According to a study put out by one our of top enemies, Russia’s Foreign Ministry, we’re already one of the world leaders at internet censorship:
The ministry cited a recent Google ‘Transparency Report’ that says the search engine site received 6,321 requests to release users’ private data to US government agencies – including law enforcement.
The report also revealed that the number of requests by US officials for removal of particular internet content had exploded by 103 percent year-on-year in July-December 2011.
US law enforcement agencies appealed for the removal of 1,400 ‘insulting’ videos from YouTube, while there were some 6,300 appeals for data disclosure on more than 12,200 users.
Internet websites, including Google, complied with 93 percent of such appeals, the ministry noted, while adding that such measures represent a blatant disregard for the First Amendment to the US Constitution.
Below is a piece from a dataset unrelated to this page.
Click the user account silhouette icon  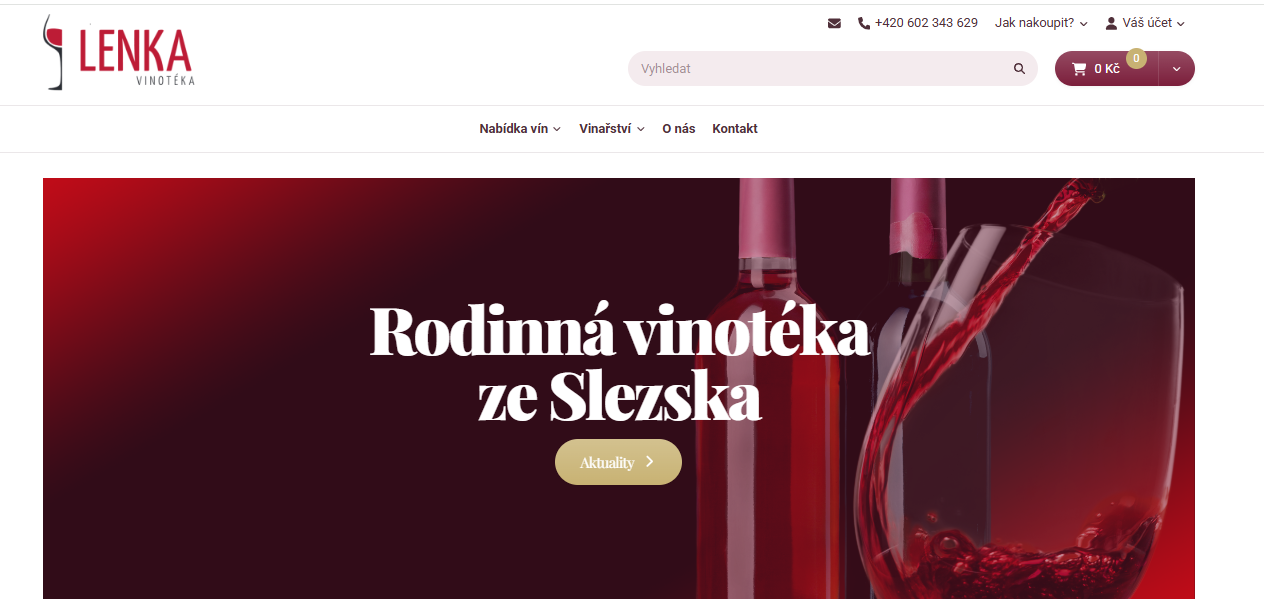click(1111, 23)
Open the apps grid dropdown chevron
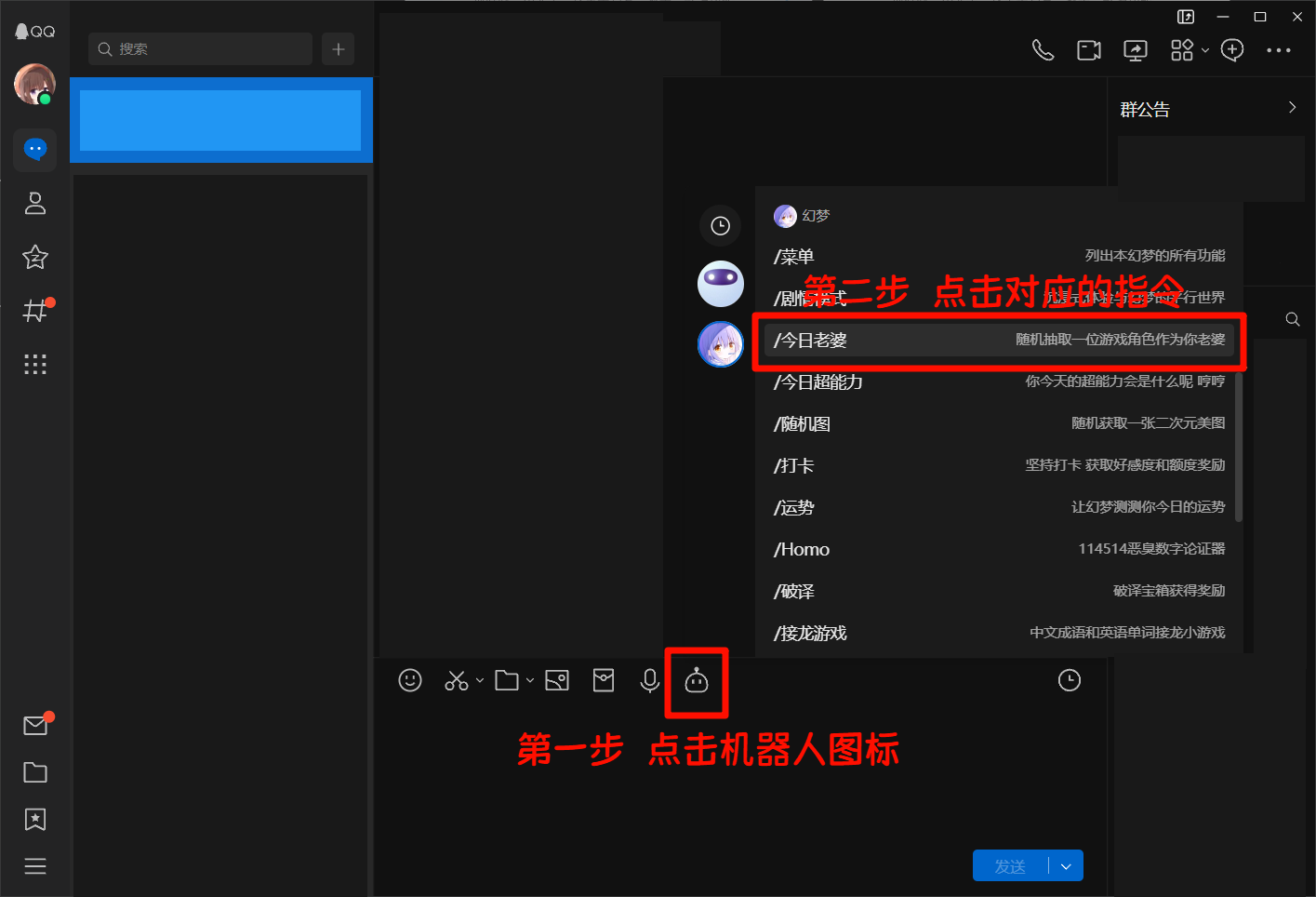Image resolution: width=1316 pixels, height=897 pixels. (1205, 50)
The report also mentioned CISPA, which I have written about previously. CISPA is (hopefully) going to be passed either by Congress or the President soon via executive order. This is one of the most important pieces of legislation there is because:
“In the opinion of human rights defenders, CISPA…will practically grant the US government unlimited powers to monitor internet browsing by individuals,”
What else can I add to that? If there was ever a time to pass this important legislation, it is now before even more people discover Mises and Rothbard.
But just in case good does finally triumph over evil and they start blocking access to the ideas of these kooks and their disciples, I’m going to go check out their books at the library and burn them now.
I suggest you check out their books as well.